Newly elected UK Prime Minister Boris Johnson eliminated half of Theresa May’s Cabinet members during his first day on the job. That overhaul comes as Johnson presents a unique vision of economic liberty at home and independence from the European Union, writes Rev. Richard Turnbull in a new essay posted at the Acton Institute’s Religion & Liberty Transatlantic website.
Rev. Turnbull notes Johnson’s consistent commitment to economic liberty, a view that has not been so strongly embraced since the time of Margaret Thatcher.

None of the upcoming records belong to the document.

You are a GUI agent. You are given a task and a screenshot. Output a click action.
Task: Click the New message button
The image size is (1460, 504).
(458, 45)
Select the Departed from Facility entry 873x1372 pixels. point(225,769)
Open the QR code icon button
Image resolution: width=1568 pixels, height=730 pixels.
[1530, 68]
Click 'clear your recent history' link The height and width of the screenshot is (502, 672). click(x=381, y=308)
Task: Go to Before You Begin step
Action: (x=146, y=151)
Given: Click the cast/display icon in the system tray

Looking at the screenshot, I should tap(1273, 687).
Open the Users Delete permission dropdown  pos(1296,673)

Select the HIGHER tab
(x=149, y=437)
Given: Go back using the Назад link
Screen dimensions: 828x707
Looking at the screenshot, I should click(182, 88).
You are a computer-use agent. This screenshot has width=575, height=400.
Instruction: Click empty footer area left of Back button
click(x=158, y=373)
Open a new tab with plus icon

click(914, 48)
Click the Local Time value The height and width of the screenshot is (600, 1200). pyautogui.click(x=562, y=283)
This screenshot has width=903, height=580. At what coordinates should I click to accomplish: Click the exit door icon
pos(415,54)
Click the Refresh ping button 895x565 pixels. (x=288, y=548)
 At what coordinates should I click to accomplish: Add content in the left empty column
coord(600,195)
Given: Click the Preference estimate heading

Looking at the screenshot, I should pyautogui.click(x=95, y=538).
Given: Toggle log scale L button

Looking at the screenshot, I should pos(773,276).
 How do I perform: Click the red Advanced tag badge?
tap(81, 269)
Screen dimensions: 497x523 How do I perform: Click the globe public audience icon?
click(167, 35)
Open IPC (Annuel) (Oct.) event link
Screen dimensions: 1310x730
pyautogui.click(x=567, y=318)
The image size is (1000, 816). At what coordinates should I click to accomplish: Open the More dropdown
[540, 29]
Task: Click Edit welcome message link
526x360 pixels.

After Turnbull – who is ordained in the Church of England as well as being the director of the Centre for Enterprise, Markets, and Ethics in Oxford – analyzes Johnson’s appointments and commitments, he writes:
I am an old-fashioned social conservative and economic neo-liberal. Boris and the majority of his government is socially liberal, as well as economically classically liberal. Those of us on the traditional Right will welcome the conservative appointments of Priti Patel to the Home Department and Dominic Raab as Foreign Secretary, as well as Rees-Mogg and some others. Those whose views are informed by faith are likely to be disappointed in some aspects of Boris’ government’s social legislation, and we may even find on the economic side a lack of control over government spending.
Nonetheless, I sense a moment has come. I sense resolve on the part of Prime Minister and government for the first time in years. I sense he wants to take on new opportunities and new horizons for the UK.